Westminster Students Compete in National Ethics Bowl
Mar 1, 2018
SALT LAKE CITY – Ten Westminster students will compete against some of the best schools in the nation at the 22nd Intercollegiate Ethics BowlSM Competition. The Westminster Ethics Bowl Team won the Wasatch Regional Ethics Bowl in November and will now head to Chicago March 3 - 4, 2018, for the national competition.
The college has been to nationals eight out of the 11 years it’s participated in ethics bowls.
It will be senior Mariah McCoy’s second trip to nationals. Her first national ethics bowl was her first year at Westminster. She’s says it differs greatly from what most are familiar with – the high school debate.
“It’s not that you’re asked to take a point and argue it to the best of your ability, it’s to honestly ask yourself what is the ethical or moral obligation and how do you solve these real-world issues,” said Mariah McCoy, a Westminster senior majoring in global environmental justice in the Honors College. “All of our cases are contemporary, relevant and very much something even professional scholars are not sure how to address ethically. We’re being asked very big questions. Learning how to answer them or at least talk about them as a team is super helpful in life because that is life.”
In an ethics bowl competition, teams discuss then defend their moral assessment of some of the most troubling and complex ethical issues facing society today. Teams are given several cases to tackle, and topics range from what if a solar flare hits Earth, to heavy questions around social media, gender testing in athletics and nuclear war.
At nationals, teams of five will be judged on a point-based system. Westminster’s entire 10-person team and two faculty coaches, Michael Popich and Kara Barnette, will attend. Team members will switch out depending on the case topic they are arguing.

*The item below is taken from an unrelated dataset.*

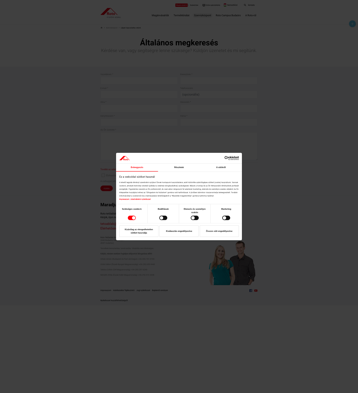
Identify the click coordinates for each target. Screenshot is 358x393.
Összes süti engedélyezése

“Being able to collaborate with other people, even when we have different views on a topic, and being able to work together to figure that out has helped me a lot in other classes.” said Jessica Taghvaiee, Westminster junior political science major in the Honors College
Whether teams are examining the obligation of pharmaceutical companies to address opioid addiction or how to incentivize voting – Westminster Ethics Bowl coach and associate professor of philosophy Kara Barnette says the students are learning skills we all could use – especially around the dinner table in a political season.
“This team does a great job of moving past arguing positions to discussing issues in very important ways,” said Barnette. “It’s about pushing teams to consider more angles to an issue. It completely changes the way you discuss your own ethical position rather than arguing or being in an echo chamber.”